- **DOCUMENT EXCERPT**:
********************
Street photography is fascinating to so-called people watchers; life on the move in an urban setting. And not only them, if angles and architecture are more up your street (sorry!). Follow our guide to taking great photos of different kinds in the built environment.

What is Street Photography?

Street photography can involve random, spontaneous, chance events in public places – people and how they behave – to become a document recording life in a specific moment, period and place. Or you could take an aesthetic approach to capturing the buildings, architecture, colours, lights and shapes on camera instead.

Piccadilly Circus and Regent Street in London, England, UK, Credit: Alexander Spatari, Getty Images

Pioneered by people like Paul Martin, there are a number of other famous photographers who are known for street photography including Henri Cartier-Bresson, Walker Evans, Garry Winogrand, and Tony Ray-Jones. Have a look through some of their photographs for inspiration, and notice how fashions have changed over the years.

Which camera should I take to the street?

The camera – it’s up to you. This will depend largely on how you feel about your public presence as a photographer. Some recommend a small camera and minimal amounts of kit, to remain discreet. Other street photographers have used larger DSLRs like the Nikon D5, and even cameras with a flashgun – hardly subtle!

Bruce Gilden is famous for using flash in his street photography. If you don’t already have a camera, and think Street Photography is going to be your primary interest, then have a look at our guide to the best cameras for street photography.

You can use whatever camera you have with you, be that a smartphone, a real camera (more fun), and use autofocus (assuming the camera has it). You may prefer to use a camera with an optical or electronic viewfinder, such as a Digital SLR or Mirrorless camera, or you may prefer to “shoot from the hip” and use a camera with a tilting screen, so you can shoot from down low or high up.

Damien Demolder shows you how to set up your camera for street photography in this guide.

How should I prepare for Street Photography?

It should go without saying, but ensure your camera battery is charged, and your memory card has plenty of space. Your mobile phone should have enough charge, too, just in case.

The main thing is to be familiar with your camera and to use the camera you have. If you own different models, use that which brings you the most joy, or you’re most comfortable using in public spaces. Wear comfortable, practical clothes and footwear, as you’ll most likely cover some ground.

Photo taken in London, United Kingdom, Credit: Daniel Gotz EyeEm, Getty Images

Make sure you’re familiar with the environment you’re photographing. It makes sense to walk around the area with your camera in your pocket the first time you go somewhere to spot good places to shoot, as well as assess the area for safety. As for the weather: with an appropriate camera, shooting in the rain, dawn, dusk, at night, present whole new worlds of atmosphere for image capture.

Ethical street photography

No matter your subject – people or places, before heading out to photograph on the streets, be sure that you are mindful of street photography law and understand how to be an ethical street photographer.
********************
- **MATERIAL FOR THIS EXERCISE**:

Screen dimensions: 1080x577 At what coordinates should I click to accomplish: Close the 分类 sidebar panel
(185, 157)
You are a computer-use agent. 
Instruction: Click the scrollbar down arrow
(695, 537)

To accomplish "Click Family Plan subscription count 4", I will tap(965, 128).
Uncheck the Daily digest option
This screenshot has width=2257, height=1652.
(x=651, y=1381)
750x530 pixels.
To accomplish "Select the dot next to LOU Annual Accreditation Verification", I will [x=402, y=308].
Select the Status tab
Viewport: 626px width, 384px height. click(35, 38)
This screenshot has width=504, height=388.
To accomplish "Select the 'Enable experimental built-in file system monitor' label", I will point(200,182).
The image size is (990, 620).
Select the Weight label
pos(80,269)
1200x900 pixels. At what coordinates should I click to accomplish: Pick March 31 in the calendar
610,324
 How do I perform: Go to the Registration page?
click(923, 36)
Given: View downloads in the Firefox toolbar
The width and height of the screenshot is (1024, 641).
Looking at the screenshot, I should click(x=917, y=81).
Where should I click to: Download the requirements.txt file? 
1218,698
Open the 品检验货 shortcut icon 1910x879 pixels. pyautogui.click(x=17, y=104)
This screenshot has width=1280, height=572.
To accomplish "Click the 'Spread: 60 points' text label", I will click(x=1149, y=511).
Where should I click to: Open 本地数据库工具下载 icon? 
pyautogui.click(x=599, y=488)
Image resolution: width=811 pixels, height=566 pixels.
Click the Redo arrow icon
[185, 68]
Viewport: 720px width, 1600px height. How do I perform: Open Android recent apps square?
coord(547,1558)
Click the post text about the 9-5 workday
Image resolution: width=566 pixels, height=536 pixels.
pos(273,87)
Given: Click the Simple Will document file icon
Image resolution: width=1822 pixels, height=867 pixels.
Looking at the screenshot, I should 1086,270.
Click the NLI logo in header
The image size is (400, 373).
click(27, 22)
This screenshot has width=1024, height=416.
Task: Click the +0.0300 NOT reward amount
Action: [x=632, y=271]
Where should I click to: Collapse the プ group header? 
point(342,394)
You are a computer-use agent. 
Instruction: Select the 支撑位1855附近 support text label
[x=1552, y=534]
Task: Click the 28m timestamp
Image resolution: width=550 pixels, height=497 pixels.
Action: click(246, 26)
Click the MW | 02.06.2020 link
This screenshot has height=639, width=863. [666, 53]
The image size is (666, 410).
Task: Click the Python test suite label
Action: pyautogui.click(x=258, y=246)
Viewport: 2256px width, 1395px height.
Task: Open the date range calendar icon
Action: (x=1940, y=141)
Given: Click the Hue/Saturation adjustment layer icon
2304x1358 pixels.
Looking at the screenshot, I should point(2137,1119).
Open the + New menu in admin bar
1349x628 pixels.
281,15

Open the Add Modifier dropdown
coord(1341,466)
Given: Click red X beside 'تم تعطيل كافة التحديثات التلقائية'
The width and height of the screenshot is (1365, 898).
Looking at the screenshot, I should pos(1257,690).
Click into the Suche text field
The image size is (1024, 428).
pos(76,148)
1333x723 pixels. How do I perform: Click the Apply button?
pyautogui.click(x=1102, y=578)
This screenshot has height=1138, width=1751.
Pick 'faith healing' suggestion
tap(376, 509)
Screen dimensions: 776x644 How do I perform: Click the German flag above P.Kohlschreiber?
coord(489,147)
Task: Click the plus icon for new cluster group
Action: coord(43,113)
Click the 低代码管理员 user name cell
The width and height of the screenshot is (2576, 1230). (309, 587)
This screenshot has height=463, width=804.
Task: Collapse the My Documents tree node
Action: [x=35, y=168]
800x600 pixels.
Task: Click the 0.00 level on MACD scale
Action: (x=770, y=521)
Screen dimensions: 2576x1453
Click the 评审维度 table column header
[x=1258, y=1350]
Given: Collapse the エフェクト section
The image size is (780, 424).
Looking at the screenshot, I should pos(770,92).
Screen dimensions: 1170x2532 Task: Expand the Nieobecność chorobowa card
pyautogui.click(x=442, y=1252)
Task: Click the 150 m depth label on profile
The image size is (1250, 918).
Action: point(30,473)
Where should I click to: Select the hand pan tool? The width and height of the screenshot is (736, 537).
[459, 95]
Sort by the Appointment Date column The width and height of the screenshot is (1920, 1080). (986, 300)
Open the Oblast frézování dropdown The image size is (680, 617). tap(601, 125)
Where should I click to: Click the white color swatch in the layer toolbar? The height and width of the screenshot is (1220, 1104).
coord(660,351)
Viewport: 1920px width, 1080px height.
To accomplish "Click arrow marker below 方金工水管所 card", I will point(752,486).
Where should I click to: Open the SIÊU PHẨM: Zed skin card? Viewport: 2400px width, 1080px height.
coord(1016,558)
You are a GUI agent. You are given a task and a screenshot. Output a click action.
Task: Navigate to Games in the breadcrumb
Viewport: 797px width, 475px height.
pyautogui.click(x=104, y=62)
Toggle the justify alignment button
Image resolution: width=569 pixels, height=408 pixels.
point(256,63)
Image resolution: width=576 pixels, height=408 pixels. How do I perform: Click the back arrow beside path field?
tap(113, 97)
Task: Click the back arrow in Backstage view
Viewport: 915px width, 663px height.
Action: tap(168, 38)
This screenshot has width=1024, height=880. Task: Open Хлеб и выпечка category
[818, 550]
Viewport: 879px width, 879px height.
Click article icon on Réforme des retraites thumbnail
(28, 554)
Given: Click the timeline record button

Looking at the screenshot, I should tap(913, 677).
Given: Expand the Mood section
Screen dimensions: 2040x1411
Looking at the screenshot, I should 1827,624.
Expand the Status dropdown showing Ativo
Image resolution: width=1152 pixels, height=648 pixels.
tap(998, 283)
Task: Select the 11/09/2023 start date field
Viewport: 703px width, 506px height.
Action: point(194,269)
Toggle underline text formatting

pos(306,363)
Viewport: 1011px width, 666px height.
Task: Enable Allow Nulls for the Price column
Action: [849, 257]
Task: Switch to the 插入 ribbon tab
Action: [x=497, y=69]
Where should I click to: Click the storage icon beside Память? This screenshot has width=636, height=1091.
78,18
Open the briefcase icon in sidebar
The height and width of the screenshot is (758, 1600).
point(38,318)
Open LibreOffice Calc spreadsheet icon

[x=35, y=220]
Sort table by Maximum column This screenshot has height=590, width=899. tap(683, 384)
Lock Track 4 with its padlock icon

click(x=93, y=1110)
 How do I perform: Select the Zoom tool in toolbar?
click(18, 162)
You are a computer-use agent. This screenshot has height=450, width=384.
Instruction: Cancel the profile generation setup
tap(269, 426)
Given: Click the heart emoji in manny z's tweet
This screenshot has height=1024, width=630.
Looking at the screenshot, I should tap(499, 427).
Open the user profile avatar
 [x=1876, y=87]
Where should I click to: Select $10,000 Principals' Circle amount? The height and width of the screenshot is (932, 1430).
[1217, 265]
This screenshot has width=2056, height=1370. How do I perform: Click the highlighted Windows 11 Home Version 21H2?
********************
- **PROBLEM SET**:
1. Please set down the passage of the street photography guide from "You can use" up to and including "in this guide.".
2. In the listing, take the lines from the line with "Where should I click to: Open 本地数据库工具下载" up to and including the line with "coord(547,1558)" and switch "Redo" to "Undo", leaving everything else unchanged. Give only those lines.

- **RESULTS FOR THE EXERCISE**:
1.
You can use whatever camera you have with you, be that a smartphone, a real camera (more fun), and use autofocus (assuming the camera has it). You may prefer to use a camera with an optical or electronic viewfinder, such as a Digital SLR or Mirrorless camera, or you may prefer to “shoot from the hip” and use a camera with a tilting screen, so you can shoot from down low or high up.

Damien Demolder shows you how to set up your camera for street photography in this guide.

2.
Where should I click to: Open 本地数据库工具下载 icon? 
pyautogui.click(x=599, y=488)
Image resolution: width=811 pixels, height=566 pixels.
Click the Undo arrow icon
[185, 68]
Viewport: 720px width, 1600px height. How do I perform: Open Android recent apps square?
coord(547,1558)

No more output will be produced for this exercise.